AI integration in federated search provides the following abilities to the system:

Better Classification of Content

Natural language processing (NLP) and named entity extraction (NEE) techniques can help in classifying and tagging unstructured data into predefined, relevant categories like organization, products, names of people, and concepts.

Machine learning (ML) application

AI can help in providing immediate and seamless query suggestions like semantic expansion and auto complete. This functionality improves the search query relevance and precision over time, predicting what kind of information will be valuable for the users.

Understanding Document Structure

Businesses can train ML to grasp the visual structure of any document within its domain space. This can help identify elements within documents like tables, headers, footers, and charts. ML capabilities can help accurately recognize documents like contracts, invoices, and purchase orders, while simultaneously analyzing the information contained in them.

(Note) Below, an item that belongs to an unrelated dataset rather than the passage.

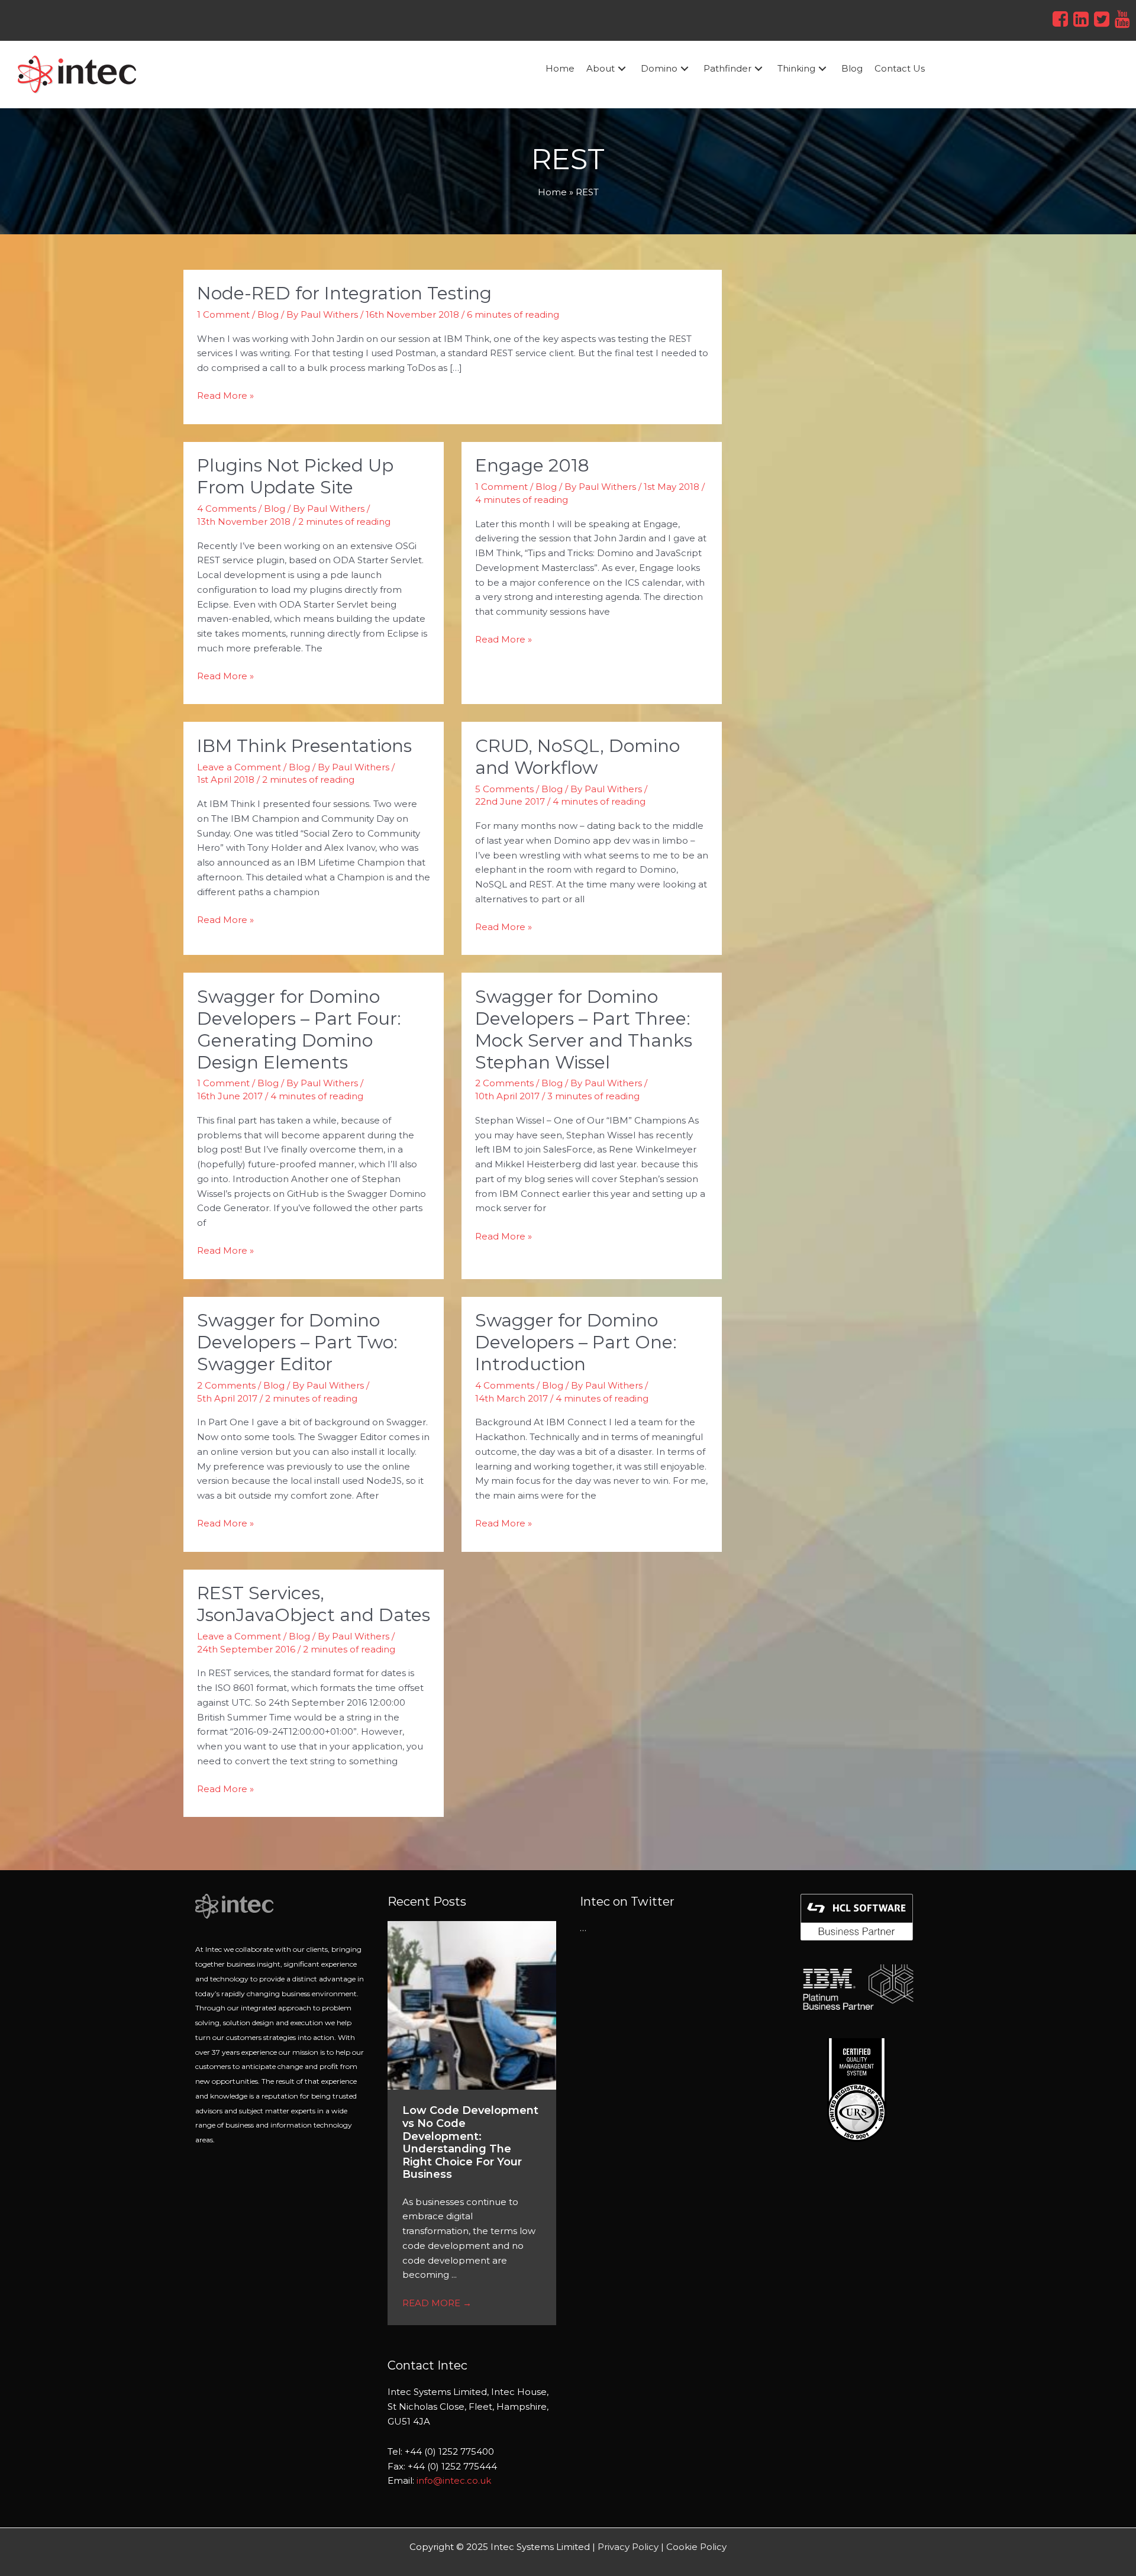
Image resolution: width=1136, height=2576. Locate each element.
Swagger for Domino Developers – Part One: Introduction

Understanding Human Language

NLP through AI allows search applications to interpret and raise queries from digital content and data sources. Usually, business data is documented in a specific terminology. NLP provides the federated search system with a contextual understanding of the query put in by people and breaks down things like linguistic nuances and synonyms to provide better search results.

Asking Questions

Natural language understanding (NLU) through AI allows users to raise queries in the natural language, similar to Alexa or SIRI, so the user does not need to use the keyboard.

Federated Search Makes Finding What You Need Easy

With the ability to search every relevant article, page, and item across a range of sources, federated search turns searching into finding. Customers and employees can access what they need with no wasted time or incorrect information. For large enterprises or growing organizations, this search function is a basic addition to operations that will save countless hours and improve customer satisfaction.